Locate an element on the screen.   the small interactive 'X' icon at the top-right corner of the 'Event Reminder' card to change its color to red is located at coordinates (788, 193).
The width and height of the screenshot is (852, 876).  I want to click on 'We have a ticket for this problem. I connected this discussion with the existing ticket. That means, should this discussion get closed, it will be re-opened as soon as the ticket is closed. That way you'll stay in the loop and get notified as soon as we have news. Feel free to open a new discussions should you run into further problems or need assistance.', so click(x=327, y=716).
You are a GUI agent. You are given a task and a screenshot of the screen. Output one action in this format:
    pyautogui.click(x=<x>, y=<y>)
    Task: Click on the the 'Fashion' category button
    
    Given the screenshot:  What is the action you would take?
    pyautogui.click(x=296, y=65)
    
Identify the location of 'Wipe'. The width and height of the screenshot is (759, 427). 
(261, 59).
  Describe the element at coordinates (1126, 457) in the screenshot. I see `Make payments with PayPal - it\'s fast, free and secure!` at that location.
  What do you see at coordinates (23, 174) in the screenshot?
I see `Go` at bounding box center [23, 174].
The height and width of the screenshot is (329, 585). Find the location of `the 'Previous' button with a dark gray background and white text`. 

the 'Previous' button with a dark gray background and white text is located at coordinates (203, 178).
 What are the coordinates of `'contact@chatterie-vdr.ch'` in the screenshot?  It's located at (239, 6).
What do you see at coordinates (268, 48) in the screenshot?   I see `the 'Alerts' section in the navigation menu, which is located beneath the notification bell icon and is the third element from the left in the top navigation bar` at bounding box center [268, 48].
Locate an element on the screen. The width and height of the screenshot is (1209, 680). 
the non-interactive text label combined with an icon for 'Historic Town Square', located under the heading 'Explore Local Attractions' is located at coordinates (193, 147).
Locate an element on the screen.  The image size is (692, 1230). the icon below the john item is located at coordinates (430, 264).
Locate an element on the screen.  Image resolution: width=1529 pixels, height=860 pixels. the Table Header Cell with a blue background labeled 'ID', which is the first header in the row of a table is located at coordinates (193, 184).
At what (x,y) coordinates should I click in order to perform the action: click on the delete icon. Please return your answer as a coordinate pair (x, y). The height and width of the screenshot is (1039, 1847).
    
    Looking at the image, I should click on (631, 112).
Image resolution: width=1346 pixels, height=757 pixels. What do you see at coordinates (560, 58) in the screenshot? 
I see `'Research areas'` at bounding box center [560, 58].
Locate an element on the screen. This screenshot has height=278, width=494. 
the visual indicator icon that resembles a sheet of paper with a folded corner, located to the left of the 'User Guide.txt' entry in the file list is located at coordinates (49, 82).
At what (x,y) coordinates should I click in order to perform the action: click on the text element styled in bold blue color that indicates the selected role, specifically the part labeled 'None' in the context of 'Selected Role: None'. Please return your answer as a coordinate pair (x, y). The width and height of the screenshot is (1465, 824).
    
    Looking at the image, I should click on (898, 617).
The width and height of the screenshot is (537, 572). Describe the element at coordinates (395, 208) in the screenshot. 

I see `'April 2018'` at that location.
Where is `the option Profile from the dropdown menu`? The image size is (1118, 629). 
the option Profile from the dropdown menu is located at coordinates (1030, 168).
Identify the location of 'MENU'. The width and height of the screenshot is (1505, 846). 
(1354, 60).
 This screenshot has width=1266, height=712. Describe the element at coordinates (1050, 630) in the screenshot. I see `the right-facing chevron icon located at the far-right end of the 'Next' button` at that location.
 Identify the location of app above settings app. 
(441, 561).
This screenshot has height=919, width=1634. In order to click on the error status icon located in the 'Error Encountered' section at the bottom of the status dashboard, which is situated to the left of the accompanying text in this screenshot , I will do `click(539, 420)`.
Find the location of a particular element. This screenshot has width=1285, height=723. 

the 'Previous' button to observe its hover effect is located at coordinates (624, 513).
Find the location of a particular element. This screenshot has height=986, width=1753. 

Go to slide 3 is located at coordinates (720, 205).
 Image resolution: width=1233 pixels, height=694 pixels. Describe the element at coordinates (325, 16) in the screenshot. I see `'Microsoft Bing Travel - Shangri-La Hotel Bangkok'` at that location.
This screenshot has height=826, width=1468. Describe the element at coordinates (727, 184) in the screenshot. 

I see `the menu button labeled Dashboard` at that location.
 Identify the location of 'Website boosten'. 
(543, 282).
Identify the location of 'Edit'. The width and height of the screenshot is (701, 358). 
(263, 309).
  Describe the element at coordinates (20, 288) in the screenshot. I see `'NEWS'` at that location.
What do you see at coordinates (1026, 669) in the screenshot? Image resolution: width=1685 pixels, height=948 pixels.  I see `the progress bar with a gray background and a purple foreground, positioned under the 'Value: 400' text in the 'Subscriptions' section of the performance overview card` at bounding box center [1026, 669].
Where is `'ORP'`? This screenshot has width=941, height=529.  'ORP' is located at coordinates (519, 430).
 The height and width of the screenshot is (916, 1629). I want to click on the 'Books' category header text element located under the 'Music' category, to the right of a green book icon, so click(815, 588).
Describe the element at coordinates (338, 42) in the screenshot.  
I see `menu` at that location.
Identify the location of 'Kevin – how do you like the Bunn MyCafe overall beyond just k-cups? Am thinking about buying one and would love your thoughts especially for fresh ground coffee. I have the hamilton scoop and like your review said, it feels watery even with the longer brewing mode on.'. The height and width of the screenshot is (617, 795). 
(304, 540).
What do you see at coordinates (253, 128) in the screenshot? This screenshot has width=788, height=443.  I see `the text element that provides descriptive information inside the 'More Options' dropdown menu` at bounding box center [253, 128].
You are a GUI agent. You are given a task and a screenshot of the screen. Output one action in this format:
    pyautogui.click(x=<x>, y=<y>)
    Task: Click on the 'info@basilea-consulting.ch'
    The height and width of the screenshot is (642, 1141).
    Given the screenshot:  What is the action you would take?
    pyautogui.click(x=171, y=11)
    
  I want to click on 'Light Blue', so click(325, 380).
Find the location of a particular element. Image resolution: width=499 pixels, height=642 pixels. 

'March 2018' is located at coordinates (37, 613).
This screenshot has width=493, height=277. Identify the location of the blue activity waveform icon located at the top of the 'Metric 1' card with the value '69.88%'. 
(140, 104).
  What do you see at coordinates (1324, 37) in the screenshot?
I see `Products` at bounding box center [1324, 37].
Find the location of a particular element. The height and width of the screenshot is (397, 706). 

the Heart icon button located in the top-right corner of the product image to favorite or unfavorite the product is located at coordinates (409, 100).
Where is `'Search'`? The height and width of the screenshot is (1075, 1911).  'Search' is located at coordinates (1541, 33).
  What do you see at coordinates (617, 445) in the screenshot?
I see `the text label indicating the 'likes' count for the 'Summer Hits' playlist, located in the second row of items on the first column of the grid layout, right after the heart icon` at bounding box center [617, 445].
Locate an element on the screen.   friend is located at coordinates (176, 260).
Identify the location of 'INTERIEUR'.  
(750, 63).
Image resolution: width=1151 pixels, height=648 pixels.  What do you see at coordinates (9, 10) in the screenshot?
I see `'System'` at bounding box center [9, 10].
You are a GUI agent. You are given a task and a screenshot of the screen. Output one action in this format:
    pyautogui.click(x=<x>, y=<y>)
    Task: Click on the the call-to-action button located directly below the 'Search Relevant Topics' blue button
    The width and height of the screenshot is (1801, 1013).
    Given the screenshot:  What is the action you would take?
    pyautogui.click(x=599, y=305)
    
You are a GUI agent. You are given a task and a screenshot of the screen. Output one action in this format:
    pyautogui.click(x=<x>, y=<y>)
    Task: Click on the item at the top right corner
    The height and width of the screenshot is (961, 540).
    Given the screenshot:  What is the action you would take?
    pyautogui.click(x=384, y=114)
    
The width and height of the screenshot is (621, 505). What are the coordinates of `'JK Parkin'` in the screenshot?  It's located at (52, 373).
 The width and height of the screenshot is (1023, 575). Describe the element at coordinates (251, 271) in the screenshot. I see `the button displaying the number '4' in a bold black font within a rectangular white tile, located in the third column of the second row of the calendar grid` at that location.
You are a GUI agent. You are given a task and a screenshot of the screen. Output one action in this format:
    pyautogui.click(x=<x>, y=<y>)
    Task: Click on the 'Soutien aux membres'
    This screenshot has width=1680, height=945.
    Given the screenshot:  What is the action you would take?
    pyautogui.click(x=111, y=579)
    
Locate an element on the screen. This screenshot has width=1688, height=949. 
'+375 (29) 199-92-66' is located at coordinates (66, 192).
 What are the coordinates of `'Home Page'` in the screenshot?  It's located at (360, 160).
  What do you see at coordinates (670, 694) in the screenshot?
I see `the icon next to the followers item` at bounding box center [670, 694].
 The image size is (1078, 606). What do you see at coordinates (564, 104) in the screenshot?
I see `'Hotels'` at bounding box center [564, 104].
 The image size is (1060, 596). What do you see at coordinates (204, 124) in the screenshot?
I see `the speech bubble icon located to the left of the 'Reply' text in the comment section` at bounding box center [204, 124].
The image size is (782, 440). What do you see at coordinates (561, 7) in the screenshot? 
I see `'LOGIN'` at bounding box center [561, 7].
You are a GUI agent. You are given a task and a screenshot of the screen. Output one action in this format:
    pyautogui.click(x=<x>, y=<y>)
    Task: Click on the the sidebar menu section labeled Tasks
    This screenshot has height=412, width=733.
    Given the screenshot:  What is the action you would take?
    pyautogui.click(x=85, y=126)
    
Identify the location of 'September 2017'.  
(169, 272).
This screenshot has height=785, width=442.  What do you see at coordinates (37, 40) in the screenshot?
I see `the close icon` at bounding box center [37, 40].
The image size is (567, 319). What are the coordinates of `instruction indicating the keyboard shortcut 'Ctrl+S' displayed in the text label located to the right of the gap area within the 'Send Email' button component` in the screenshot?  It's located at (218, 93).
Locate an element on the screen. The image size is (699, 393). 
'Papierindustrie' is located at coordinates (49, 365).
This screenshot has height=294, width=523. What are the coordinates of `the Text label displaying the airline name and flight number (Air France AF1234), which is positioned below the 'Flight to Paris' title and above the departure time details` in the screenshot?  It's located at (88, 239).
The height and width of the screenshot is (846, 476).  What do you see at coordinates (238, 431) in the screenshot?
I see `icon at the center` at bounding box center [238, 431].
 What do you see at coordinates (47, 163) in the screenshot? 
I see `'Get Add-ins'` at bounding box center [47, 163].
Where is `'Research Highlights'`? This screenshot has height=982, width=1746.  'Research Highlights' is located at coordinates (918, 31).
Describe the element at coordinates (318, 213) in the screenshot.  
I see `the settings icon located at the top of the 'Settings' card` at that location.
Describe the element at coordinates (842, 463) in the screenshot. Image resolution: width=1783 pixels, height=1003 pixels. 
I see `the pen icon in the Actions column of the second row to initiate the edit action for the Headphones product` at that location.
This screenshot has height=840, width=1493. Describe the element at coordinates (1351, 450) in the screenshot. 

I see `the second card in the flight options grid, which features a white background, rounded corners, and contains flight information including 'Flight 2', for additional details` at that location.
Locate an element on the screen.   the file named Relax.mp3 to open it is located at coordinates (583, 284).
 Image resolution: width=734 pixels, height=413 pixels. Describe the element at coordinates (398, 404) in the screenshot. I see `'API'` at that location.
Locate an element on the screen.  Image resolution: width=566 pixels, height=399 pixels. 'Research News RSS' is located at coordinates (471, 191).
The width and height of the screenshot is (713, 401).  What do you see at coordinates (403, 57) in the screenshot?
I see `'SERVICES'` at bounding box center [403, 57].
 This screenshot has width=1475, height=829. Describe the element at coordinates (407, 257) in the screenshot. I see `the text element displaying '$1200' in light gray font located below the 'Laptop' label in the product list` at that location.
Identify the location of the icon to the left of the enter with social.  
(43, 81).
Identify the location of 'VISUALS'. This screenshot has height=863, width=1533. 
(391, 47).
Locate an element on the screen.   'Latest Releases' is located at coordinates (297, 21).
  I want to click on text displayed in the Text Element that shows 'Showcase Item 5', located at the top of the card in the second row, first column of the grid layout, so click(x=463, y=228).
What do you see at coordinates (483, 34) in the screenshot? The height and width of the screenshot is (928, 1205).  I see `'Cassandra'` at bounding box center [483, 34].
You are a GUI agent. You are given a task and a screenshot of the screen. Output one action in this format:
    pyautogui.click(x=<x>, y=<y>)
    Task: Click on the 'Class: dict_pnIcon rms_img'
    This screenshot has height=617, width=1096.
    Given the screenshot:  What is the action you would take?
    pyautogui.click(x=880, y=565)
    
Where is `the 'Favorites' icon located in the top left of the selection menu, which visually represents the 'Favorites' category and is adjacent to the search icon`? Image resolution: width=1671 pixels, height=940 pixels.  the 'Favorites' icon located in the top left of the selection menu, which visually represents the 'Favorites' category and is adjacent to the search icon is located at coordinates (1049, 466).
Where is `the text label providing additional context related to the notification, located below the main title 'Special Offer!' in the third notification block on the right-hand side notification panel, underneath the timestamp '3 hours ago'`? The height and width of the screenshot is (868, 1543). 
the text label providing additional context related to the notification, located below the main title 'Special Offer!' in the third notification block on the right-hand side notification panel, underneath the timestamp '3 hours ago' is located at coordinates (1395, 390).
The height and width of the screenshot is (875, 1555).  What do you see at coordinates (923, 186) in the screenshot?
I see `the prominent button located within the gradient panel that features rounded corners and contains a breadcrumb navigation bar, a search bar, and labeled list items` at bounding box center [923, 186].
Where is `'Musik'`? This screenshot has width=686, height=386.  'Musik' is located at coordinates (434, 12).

* * *

- **YOUR GOAL**: Copy out the records above word for word, from the very first line down to the line that contains "Describe the element at coordinates (1126, 457)", including that line.

- **ANSWER IN FULL**:
Locate an element on the screen.   the small interactive 'X' icon at the top-right corner of the 'Event Reminder' card to change its color to red is located at coordinates (788, 193).
The width and height of the screenshot is (852, 876).  I want to click on 'We have a ticket for this problem. I connected this discussion with the existing ticket. That means, should this discussion get closed, it will be re-opened as soon as the ticket is closed. That way you'll stay in the loop and get notified as soon as we have news. Feel free to open a new discussions should you run into further problems or need assistance.', so click(x=327, y=716).
You are a GUI agent. You are given a task and a screenshot of the screen. Output one action in this format:
    pyautogui.click(x=<x>, y=<y>)
    Task: Click on the the 'Fashion' category button
    
    Given the screenshot:  What is the action you would take?
    pyautogui.click(x=296, y=65)
    
Identify the location of 'Wipe'. The width and height of the screenshot is (759, 427). 
(261, 59).
  Describe the element at coordinates (1126, 457) in the screenshot. I see `Make payments with PayPal - it\'s fast, free and secure!` at that location.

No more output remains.